▶ [What you are asked to do]
Rewrite the full material exactly; no line may be skipped.
<<<<
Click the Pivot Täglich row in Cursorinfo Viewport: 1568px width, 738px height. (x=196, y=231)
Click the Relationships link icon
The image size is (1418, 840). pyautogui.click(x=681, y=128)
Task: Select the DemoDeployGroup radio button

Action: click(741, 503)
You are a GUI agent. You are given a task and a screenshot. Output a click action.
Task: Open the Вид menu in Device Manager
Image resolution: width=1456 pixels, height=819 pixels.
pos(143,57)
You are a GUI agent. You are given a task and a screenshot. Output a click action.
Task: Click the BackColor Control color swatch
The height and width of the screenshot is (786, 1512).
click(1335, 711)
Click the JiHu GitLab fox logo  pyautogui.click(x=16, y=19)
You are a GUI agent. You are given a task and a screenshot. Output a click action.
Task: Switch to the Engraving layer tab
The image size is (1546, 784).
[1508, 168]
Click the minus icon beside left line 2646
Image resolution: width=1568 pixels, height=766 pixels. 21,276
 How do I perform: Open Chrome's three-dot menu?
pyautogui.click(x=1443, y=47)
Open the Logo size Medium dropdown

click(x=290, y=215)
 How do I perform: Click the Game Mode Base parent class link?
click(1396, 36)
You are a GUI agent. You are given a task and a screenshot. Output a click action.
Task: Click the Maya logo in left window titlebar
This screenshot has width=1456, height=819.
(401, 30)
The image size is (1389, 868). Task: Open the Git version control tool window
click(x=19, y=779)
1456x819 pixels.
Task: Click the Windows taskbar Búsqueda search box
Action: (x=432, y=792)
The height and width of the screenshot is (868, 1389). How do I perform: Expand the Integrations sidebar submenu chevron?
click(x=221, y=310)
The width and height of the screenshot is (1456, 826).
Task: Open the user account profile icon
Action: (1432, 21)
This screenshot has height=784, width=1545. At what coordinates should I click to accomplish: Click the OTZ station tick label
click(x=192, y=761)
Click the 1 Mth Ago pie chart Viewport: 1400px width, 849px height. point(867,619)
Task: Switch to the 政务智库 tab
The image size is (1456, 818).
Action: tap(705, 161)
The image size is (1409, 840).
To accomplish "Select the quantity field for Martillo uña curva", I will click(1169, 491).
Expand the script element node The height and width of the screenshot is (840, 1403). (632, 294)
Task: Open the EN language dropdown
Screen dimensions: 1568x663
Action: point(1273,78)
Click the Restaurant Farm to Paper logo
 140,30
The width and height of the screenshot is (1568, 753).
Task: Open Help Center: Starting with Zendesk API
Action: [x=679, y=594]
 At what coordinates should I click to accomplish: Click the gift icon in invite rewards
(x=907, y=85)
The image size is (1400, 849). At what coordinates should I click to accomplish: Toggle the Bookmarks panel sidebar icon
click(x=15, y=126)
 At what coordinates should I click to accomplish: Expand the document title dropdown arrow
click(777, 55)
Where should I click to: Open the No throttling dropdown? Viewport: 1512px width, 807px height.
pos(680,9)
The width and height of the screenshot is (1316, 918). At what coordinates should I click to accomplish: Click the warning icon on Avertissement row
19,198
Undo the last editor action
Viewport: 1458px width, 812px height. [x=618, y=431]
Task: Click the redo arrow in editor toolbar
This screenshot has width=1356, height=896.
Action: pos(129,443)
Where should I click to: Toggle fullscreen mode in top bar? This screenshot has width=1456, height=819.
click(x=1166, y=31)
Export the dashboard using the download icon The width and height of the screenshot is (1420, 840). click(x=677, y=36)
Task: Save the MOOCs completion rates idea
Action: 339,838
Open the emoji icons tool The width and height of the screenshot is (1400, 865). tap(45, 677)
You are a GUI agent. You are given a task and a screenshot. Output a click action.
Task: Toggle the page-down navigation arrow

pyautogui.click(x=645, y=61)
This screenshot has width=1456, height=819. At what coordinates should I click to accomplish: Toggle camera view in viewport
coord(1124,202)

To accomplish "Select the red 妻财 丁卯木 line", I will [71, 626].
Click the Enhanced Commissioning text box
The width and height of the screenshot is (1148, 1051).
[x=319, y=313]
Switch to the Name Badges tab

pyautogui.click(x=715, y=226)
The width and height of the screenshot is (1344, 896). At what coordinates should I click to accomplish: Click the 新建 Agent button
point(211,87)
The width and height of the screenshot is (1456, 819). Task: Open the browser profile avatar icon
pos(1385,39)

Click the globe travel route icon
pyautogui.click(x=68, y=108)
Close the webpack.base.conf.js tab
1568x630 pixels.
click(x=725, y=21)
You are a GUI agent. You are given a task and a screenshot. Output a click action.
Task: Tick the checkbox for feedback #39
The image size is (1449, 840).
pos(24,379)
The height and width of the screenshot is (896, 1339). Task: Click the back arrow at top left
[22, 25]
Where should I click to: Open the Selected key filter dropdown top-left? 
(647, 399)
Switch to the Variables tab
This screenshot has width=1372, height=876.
>>>>
▶ [Output for this task]
Click the Pivot Täglich row in Cursorinfo Viewport: 1568px width, 738px height. (x=196, y=231)
Click the Relationships link icon
The image size is (1418, 840). pyautogui.click(x=681, y=128)
Task: Select the DemoDeployGroup radio button

Action: click(741, 503)
You are a GUI agent. You are given a task and a screenshot. Output a click action.
Task: Open the Вид menu in Device Manager
Image resolution: width=1456 pixels, height=819 pixels.
pos(143,57)
You are a GUI agent. You are given a task and a screenshot. Output a click action.
Task: Click the BackColor Control color swatch
The height and width of the screenshot is (786, 1512).
click(1335, 711)
Click the JiHu GitLab fox logo  pyautogui.click(x=16, y=19)
You are a GUI agent. You are given a task and a screenshot. Output a click action.
Task: Switch to the Engraving layer tab
The image size is (1546, 784).
[1508, 168]
Click the minus icon beside left line 2646
Image resolution: width=1568 pixels, height=766 pixels. 21,276
 How do I perform: Open Chrome's three-dot menu?
pyautogui.click(x=1443, y=47)
Open the Logo size Medium dropdown

click(x=290, y=215)
 How do I perform: Click the Game Mode Base parent class link?
click(1396, 36)
You are a GUI agent. You are given a task and a screenshot. Output a click action.
Task: Click the Maya logo in left window titlebar
This screenshot has width=1456, height=819.
(401, 30)
The image size is (1389, 868). Task: Open the Git version control tool window
click(x=19, y=779)
1456x819 pixels.
Task: Click the Windows taskbar Búsqueda search box
Action: (x=432, y=792)
The height and width of the screenshot is (868, 1389). How do I perform: Expand the Integrations sidebar submenu chevron?
click(x=221, y=310)
The width and height of the screenshot is (1456, 826).
Task: Open the user account profile icon
Action: (1432, 21)
This screenshot has height=784, width=1545. At what coordinates should I click to accomplish: Click the OTZ station tick label
click(x=192, y=761)
Click the 1 Mth Ago pie chart Viewport: 1400px width, 849px height. point(867,619)
Task: Switch to the 政务智库 tab
The image size is (1456, 818).
Action: tap(705, 161)
The image size is (1409, 840).
To accomplish "Select the quantity field for Martillo uña curva", I will click(1169, 491).
Expand the script element node The height and width of the screenshot is (840, 1403). (632, 294)
Task: Open the EN language dropdown
Screen dimensions: 1568x663
Action: point(1273,78)
Click the Restaurant Farm to Paper logo
 140,30
The width and height of the screenshot is (1568, 753).
Task: Open Help Center: Starting with Zendesk API
Action: [x=679, y=594]
 At what coordinates should I click to accomplish: Click the gift icon in invite rewards
(x=907, y=85)
The image size is (1400, 849). At what coordinates should I click to accomplish: Toggle the Bookmarks panel sidebar icon
click(x=15, y=126)
 At what coordinates should I click to accomplish: Expand the document title dropdown arrow
click(777, 55)
Where should I click to: Open the No throttling dropdown? Viewport: 1512px width, 807px height.
pos(680,9)
The width and height of the screenshot is (1316, 918). At what coordinates should I click to accomplish: Click the warning icon on Avertissement row
19,198
Undo the last editor action
Viewport: 1458px width, 812px height. [x=618, y=431]
Task: Click the redo arrow in editor toolbar
This screenshot has width=1356, height=896.
Action: pos(129,443)
Where should I click to: Toggle fullscreen mode in top bar? This screenshot has width=1456, height=819.
click(x=1166, y=31)
Export the dashboard using the download icon The width and height of the screenshot is (1420, 840). click(x=677, y=36)
Task: Save the MOOCs completion rates idea
Action: 339,838
Open the emoji icons tool The width and height of the screenshot is (1400, 865). tap(45, 677)
You are a GUI agent. You are given a task and a screenshot. Output a click action.
Task: Toggle the page-down navigation arrow

pyautogui.click(x=645, y=61)
This screenshot has width=1456, height=819. At what coordinates should I click to accomplish: Toggle camera view in viewport
coord(1124,202)

To accomplish "Select the red 妻财 丁卯木 line", I will [71, 626].
Click the Enhanced Commissioning text box
The width and height of the screenshot is (1148, 1051).
[x=319, y=313]
Switch to the Name Badges tab

pyautogui.click(x=715, y=226)
The width and height of the screenshot is (1344, 896). At what coordinates should I click to accomplish: Click the 新建 Agent button
point(211,87)
The width and height of the screenshot is (1456, 819). Task: Open the browser profile avatar icon
pos(1385,39)

Click the globe travel route icon
pyautogui.click(x=68, y=108)
Close the webpack.base.conf.js tab
1568x630 pixels.
click(x=725, y=21)
You are a GUI agent. You are given a task and a screenshot. Output a click action.
Task: Tick the checkbox for feedback #39
The image size is (1449, 840).
pos(24,379)
The height and width of the screenshot is (896, 1339). Task: Click the back arrow at top left
[22, 25]
Where should I click to: Open the Selected key filter dropdown top-left? 
(647, 399)
Switch to the Variables tab
This screenshot has width=1372, height=876.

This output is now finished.